··· DATA FOR ANALYSIS

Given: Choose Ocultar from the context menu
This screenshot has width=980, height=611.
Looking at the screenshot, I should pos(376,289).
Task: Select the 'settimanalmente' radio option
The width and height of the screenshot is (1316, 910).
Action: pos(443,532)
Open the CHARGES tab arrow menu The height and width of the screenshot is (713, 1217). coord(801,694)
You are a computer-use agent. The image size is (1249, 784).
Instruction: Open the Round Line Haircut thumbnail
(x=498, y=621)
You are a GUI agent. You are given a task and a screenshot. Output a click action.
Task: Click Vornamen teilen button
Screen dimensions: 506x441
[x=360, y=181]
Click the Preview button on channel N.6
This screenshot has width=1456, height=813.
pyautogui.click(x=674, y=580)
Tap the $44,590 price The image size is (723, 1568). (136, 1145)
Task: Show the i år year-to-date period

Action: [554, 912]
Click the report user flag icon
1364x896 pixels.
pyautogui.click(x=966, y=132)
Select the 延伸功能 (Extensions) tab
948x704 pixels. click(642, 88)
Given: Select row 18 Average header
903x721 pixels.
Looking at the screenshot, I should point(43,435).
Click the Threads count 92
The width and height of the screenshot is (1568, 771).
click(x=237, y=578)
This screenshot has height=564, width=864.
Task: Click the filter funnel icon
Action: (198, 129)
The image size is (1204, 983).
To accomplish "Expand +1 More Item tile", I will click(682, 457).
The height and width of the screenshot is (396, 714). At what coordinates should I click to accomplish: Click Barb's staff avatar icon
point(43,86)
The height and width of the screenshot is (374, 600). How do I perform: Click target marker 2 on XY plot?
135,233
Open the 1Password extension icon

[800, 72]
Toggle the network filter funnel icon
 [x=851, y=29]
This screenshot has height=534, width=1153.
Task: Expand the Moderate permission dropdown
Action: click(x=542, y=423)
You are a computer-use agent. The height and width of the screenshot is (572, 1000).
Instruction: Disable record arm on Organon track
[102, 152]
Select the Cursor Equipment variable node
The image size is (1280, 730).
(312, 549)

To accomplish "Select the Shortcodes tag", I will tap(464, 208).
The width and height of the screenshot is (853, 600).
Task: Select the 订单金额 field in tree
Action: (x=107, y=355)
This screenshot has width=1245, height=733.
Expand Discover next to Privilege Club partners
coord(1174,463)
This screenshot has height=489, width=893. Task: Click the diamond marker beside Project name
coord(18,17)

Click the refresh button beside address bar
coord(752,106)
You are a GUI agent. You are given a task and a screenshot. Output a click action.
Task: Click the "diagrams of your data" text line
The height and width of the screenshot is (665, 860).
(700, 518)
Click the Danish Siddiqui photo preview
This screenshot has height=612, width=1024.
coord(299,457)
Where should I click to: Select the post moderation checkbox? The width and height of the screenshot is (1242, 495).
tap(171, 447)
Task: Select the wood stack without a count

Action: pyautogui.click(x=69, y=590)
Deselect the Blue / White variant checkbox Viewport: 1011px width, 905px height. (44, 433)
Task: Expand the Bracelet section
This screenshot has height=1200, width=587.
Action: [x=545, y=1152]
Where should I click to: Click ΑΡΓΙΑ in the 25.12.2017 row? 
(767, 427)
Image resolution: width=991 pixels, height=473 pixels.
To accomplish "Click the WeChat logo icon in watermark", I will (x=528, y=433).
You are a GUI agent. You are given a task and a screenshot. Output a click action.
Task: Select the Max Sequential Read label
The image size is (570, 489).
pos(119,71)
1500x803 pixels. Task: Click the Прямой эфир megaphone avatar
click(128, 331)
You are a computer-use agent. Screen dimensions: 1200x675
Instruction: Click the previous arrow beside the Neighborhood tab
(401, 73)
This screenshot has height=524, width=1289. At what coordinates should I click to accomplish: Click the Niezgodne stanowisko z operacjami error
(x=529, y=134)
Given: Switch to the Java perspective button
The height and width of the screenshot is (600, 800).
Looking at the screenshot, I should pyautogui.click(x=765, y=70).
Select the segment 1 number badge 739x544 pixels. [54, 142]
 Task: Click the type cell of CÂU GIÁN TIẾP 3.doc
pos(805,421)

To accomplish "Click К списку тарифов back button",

······

=== TASK REQUIREMENTS ===
Copy out only the lines above from the one with "Task: Select the wood stack without a count" to the one with "Given: Switch to the Java perspective button", inclusive, exactly as they stand.

=== EXERCISE OUTPUT ===
Task: Select the wood stack without a count

Action: pyautogui.click(x=69, y=590)
Deselect the Blue / White variant checkbox Viewport: 1011px width, 905px height. (44, 433)
Task: Expand the Bracelet section
This screenshot has height=1200, width=587.
Action: [x=545, y=1152]
Where should I click to: Click ΑΡΓΙΑ in the 25.12.2017 row? 
(767, 427)
Image resolution: width=991 pixels, height=473 pixels.
To accomplish "Click the WeChat logo icon in watermark", I will (x=528, y=433).
You are a GUI agent. You are given a task and a screenshot. Output a click action.
Task: Select the Max Sequential Read label
The image size is (570, 489).
pos(119,71)
1500x803 pixels. Task: Click the Прямой эфир megaphone avatar
click(128, 331)
You are a computer-use agent. Screen dimensions: 1200x675
Instruction: Click the previous arrow beside the Neighborhood tab
(401, 73)
This screenshot has height=524, width=1289. At what coordinates should I click to accomplish: Click the Niezgodne stanowisko z operacjami error
(x=529, y=134)
Given: Switch to the Java perspective button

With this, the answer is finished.